When I get up in the morning I like to make myself a cup of tea, and a cup of hot water with a slice of lemon for my wife, and then spend time in prayer. Usually that means walking down to my shed in the garden, but earlier this year the weather didn’t encourage that, and instead I sat in the front room, still warm from last night’s fire, and found myself gazing silently out of the window, which faces south east. Each morning I either saw the sun rise over the horizon, or was aware that while I couldn’t see much beyond the road, nevertheless it got gradually lighter. The quality of the light was different, every day, and it always looked beautiful. And every day my heart and soul were lifted by a sense of awe and wonder, and I began the day with my spirits lifted. All because I watched the dawn.
There is nothing unusual or inexplicable about this. It happens every day, every where, and provided you’re awake and have your eyes open to the world outside, you cant miss it. But every morning I felt a sense of awe and wonder and began the day with a spring in my step, my faith in life and in God [what’s the difference?] deepened and nourished. It felt like a miracle. And of course that’s what miracles are: not inexplicable events ‘out there’ beyond the ken of current scientific understanding, but experiences ‘out there’ which deepen and enrich faith ‘inside’, such that I engage with life and the world more confidently and with greater trust than I might otherwise have done. The fact that there is a rational explanation of what is happening ‘out there’ when the sun rises, makes not a jot of difference to my experience and what that experience evokes in me. The miracle is in what happens inside, not in what happens outside. And it seems like a miracle because I have no conscious control over it, I certainly can’t will it to happen, and I experience it rather as a mysterious, unexpected, and wonderful gift, which I have done nothing whatsoever to deserve.
Looked at like this, miracles are potentially occurring all the time, and can be occasioned by all manner of events, many of them tiny and seemingly insignificant: the setting sun, the sight of the stars at night, the birth of a baby, the moment of death, the first heralds of spring, a friendly smile, any moment that touches the heart and soul in a creative and challenging manner, evoking awe and wonder.

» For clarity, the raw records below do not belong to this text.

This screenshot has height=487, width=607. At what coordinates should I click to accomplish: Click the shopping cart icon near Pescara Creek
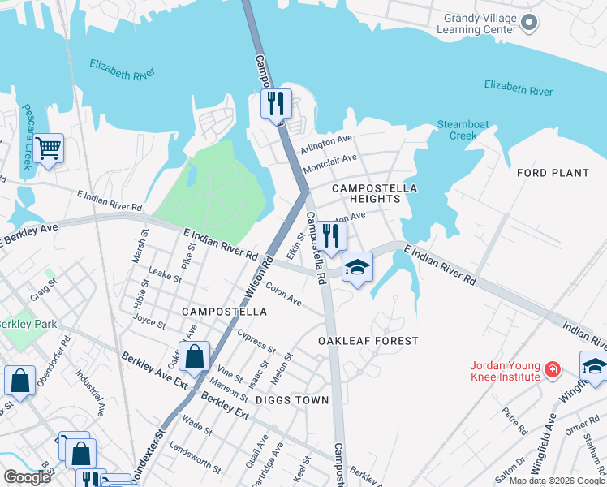(x=49, y=149)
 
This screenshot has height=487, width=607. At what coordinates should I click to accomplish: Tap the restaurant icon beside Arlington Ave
(x=276, y=104)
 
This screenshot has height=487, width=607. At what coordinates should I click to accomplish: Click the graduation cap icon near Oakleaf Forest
(x=356, y=268)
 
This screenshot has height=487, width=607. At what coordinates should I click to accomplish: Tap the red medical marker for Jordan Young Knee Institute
(x=553, y=370)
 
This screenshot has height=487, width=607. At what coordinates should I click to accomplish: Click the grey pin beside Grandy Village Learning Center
(x=529, y=23)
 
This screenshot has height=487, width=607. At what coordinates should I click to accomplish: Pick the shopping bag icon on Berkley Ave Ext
(x=194, y=356)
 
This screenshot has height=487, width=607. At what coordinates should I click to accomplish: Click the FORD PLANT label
(x=553, y=173)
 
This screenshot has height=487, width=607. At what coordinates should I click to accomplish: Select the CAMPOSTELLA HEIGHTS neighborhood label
(x=374, y=193)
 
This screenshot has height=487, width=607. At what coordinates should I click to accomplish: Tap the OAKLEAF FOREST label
(x=368, y=341)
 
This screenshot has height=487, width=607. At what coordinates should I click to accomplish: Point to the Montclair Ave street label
(x=329, y=163)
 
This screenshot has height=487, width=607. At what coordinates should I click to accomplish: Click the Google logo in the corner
(x=27, y=477)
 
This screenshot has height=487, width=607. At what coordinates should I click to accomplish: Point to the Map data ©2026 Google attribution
(x=556, y=481)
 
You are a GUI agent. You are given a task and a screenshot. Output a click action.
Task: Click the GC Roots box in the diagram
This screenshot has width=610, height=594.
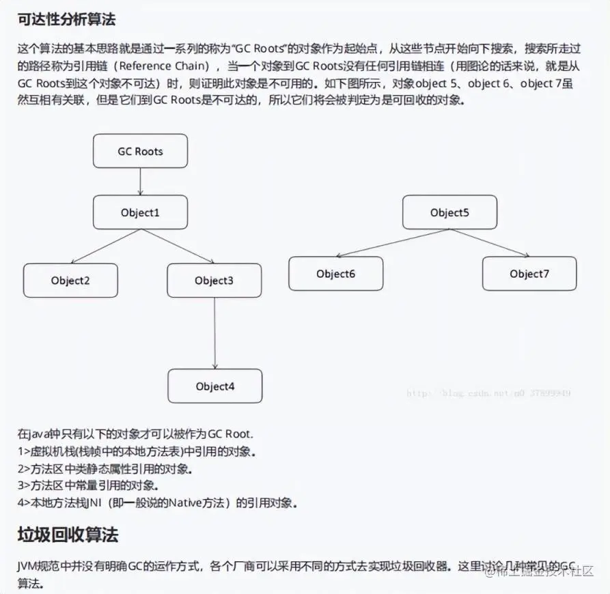(140, 151)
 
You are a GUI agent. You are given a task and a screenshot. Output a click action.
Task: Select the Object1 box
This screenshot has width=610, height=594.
(140, 212)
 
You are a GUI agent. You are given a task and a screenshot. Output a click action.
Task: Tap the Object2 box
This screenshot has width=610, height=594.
(70, 281)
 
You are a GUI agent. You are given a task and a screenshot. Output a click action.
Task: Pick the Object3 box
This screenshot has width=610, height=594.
(214, 281)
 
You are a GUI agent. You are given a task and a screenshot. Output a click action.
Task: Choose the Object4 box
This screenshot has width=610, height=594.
(215, 386)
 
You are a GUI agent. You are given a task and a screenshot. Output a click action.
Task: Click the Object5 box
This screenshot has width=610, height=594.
(449, 212)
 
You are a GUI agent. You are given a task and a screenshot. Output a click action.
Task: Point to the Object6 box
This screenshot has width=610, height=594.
(335, 274)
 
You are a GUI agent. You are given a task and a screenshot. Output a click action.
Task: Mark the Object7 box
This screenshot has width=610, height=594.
(529, 274)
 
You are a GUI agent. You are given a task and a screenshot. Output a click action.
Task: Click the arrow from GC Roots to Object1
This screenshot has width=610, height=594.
(140, 182)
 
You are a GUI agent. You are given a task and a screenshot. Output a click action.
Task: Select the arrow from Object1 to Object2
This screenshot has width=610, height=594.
(106, 246)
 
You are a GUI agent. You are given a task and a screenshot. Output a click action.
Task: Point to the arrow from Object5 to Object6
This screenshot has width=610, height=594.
(392, 243)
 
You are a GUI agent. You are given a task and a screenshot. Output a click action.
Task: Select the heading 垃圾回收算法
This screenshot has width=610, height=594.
(68, 535)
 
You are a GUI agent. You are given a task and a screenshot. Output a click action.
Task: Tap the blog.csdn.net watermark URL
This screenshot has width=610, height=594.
(488, 393)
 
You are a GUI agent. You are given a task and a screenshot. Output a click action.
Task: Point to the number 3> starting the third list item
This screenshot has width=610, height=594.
(24, 486)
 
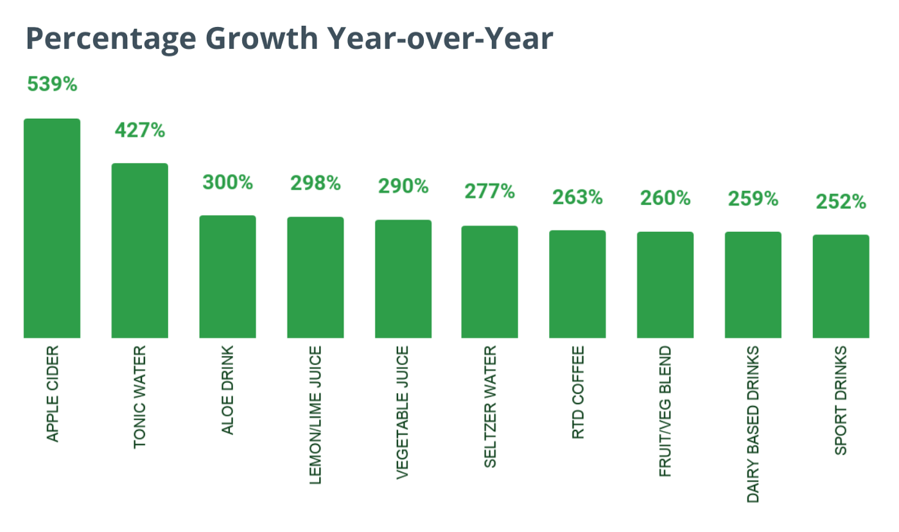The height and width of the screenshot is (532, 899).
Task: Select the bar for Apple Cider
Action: (52, 228)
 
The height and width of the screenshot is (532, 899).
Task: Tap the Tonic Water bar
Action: (140, 251)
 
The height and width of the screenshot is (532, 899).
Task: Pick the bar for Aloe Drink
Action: (228, 276)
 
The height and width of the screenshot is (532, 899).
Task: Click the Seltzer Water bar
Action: (490, 281)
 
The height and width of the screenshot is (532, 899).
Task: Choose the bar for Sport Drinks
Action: (841, 286)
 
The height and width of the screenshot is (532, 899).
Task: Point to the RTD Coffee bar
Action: (577, 284)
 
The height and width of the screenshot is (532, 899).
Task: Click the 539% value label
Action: (52, 84)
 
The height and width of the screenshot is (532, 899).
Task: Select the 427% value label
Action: (140, 130)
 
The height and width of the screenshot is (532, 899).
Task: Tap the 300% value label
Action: (228, 182)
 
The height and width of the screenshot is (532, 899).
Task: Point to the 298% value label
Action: (315, 184)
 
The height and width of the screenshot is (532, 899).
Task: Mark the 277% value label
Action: (490, 191)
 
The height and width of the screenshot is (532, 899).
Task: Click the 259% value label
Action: (753, 199)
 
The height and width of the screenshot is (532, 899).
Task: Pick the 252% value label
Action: (841, 202)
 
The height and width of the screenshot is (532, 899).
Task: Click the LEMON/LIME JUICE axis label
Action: (315, 414)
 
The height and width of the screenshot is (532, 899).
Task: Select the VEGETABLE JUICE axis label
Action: (403, 412)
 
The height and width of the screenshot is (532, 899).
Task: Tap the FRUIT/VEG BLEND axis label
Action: (665, 411)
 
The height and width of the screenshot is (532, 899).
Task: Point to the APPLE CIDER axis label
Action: (52, 393)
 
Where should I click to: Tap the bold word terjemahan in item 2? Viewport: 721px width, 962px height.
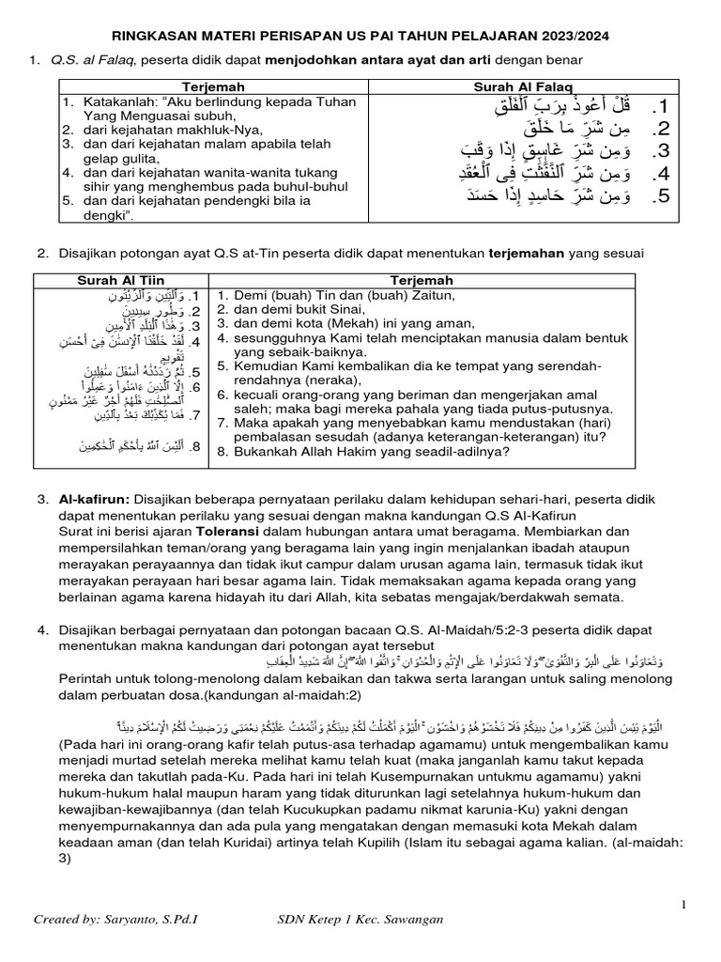click(528, 254)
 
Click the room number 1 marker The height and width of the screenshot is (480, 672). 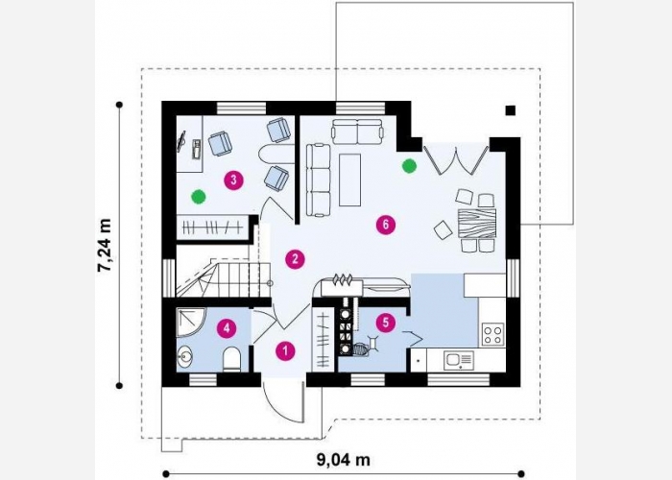pyautogui.click(x=285, y=351)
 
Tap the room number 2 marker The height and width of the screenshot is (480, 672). pyautogui.click(x=295, y=259)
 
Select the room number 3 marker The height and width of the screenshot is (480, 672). pyautogui.click(x=233, y=180)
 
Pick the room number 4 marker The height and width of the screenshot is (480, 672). pyautogui.click(x=227, y=328)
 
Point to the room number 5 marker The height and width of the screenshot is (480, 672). pyautogui.click(x=386, y=323)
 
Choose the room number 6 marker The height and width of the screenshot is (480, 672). pyautogui.click(x=386, y=225)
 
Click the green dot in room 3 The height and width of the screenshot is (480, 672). pyautogui.click(x=198, y=197)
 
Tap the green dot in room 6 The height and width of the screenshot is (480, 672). pyautogui.click(x=409, y=166)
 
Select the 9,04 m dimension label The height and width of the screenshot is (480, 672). pyautogui.click(x=344, y=460)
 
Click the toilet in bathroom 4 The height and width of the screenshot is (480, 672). pyautogui.click(x=232, y=360)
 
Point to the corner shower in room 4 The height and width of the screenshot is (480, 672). pyautogui.click(x=191, y=323)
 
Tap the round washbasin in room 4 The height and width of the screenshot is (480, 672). pyautogui.click(x=185, y=355)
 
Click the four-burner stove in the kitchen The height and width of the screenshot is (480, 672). pyautogui.click(x=492, y=335)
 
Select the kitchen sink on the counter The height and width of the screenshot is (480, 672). pyautogui.click(x=458, y=360)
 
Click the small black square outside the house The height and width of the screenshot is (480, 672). pyautogui.click(x=510, y=110)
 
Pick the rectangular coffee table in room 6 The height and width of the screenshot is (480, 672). pyautogui.click(x=349, y=180)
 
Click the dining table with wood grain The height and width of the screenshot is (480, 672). pyautogui.click(x=476, y=223)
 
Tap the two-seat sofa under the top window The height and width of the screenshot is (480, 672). pyautogui.click(x=357, y=132)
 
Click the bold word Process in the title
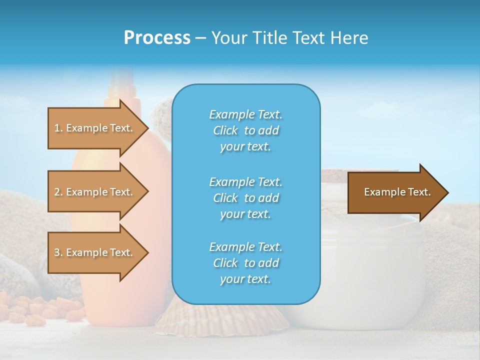point(157,38)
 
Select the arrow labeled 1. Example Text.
point(95,128)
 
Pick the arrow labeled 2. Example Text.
point(95,192)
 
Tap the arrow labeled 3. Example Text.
point(95,252)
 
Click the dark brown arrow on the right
point(395,192)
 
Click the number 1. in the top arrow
point(58,128)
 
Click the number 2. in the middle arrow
point(58,192)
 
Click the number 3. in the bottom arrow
point(58,252)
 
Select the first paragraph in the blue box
point(246,130)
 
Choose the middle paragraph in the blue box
point(246,198)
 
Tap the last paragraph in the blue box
point(246,263)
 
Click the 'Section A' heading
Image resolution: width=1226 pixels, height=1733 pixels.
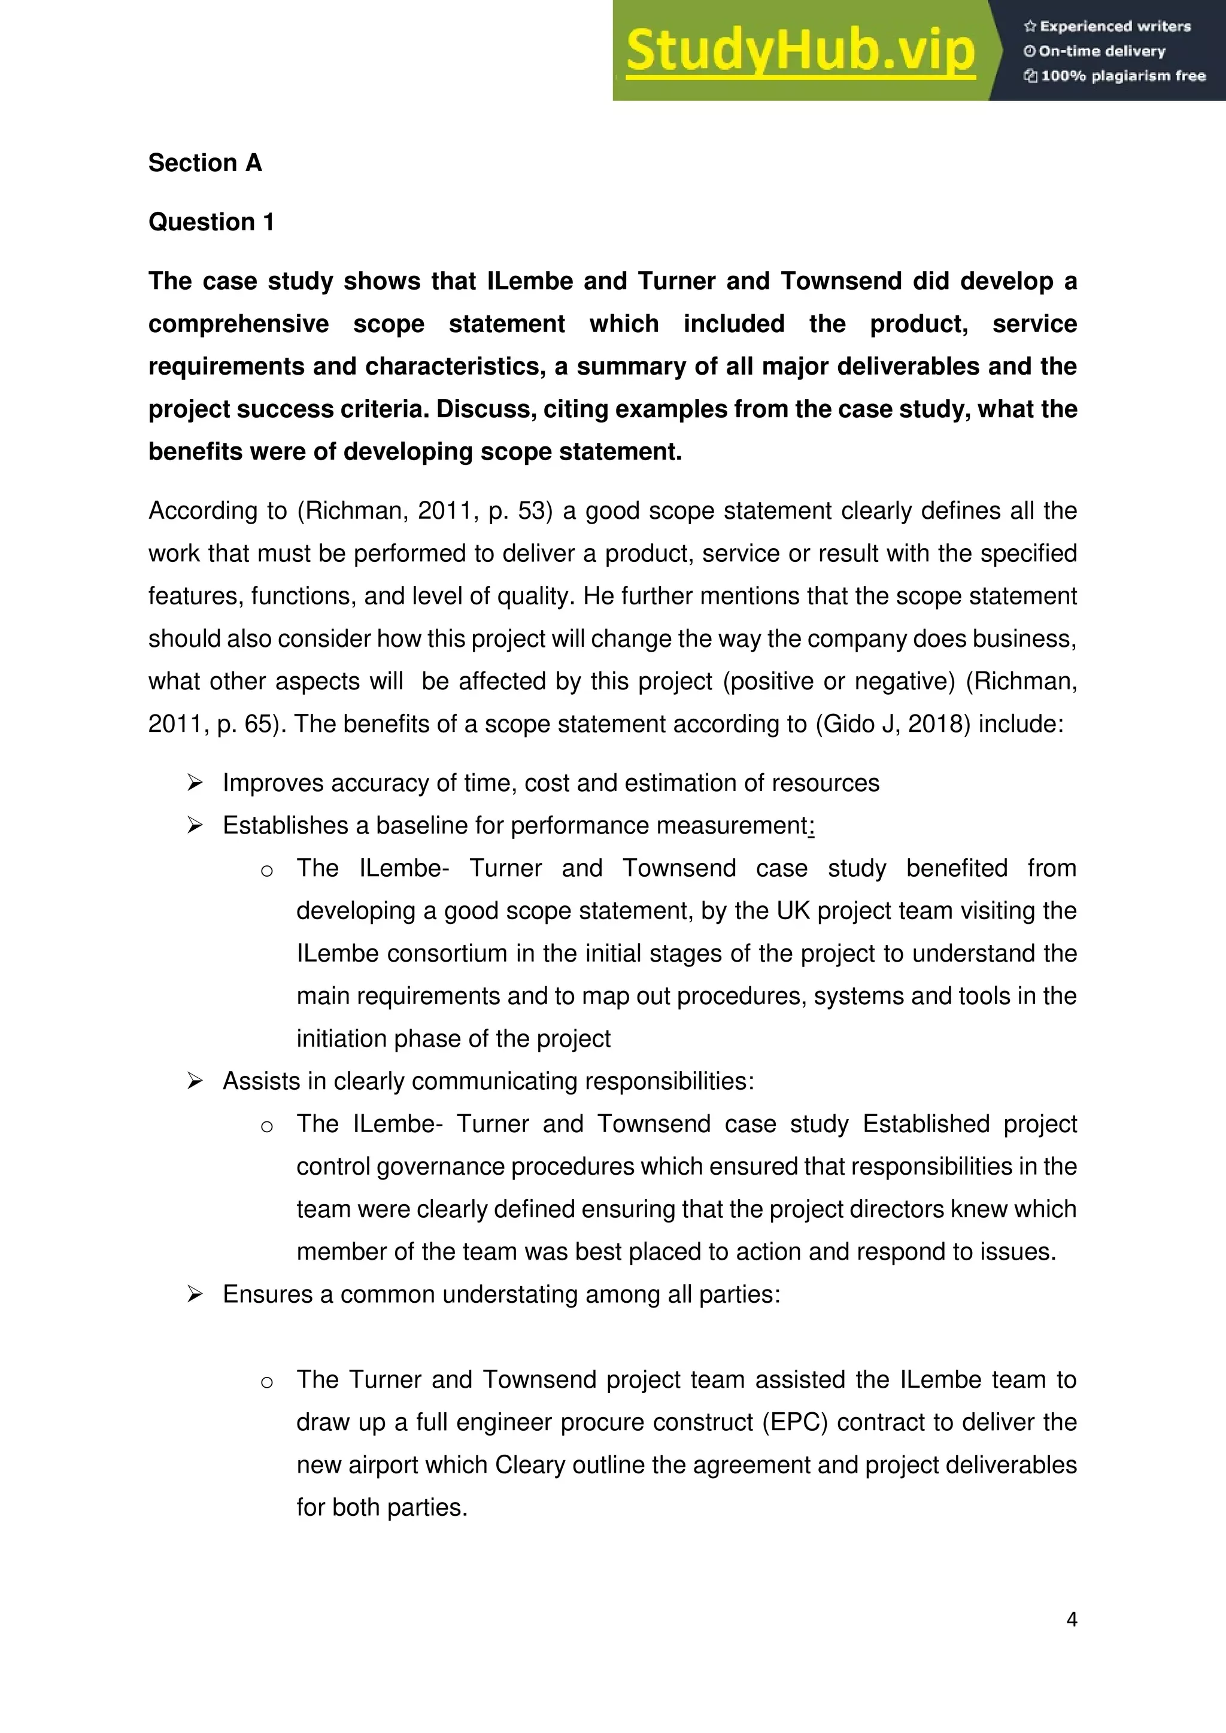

But there’s the rub. They do happen all the time and so we easily take them for granted: we develop a sense of entitlement to such things rather than one of thankfulness; and we are usually too busy elsewhere to notice them. And if we don’t notice them and allow them to work their magic on us, they will have been to little avail for they need our active co-operation to maximise their effectiveness. Despite my winter awakening, I know that I still miss most of them, but I am more aware now, at least for a time, that I need to get better at paying them attention, because miracles are the food on which faith feeds.
Faith means trust. If I have faith in somebody it means that I trust them. To have faith in God is to trust God, to trust life. Faith in God is innate in all of us, it comes fitted as standard, when we are born. It comes as a gift. Some people seem to have been endowed with a lot of it, and nothing in life ever seems to shake it, others seem to have been born with less, and any serious setback seems to crush it. But it is innate in us and we never lose it entirely. The right stimulation will bring it back to life and strengthen it.
You can’t buy that stimulation: it’s not available on amazon. It comes, unexpectedly, out of the blue, as an unexpected gift. All we have to do is recognise it when it happens, receive it, and allow it to change us. When it does it feels like a miracle.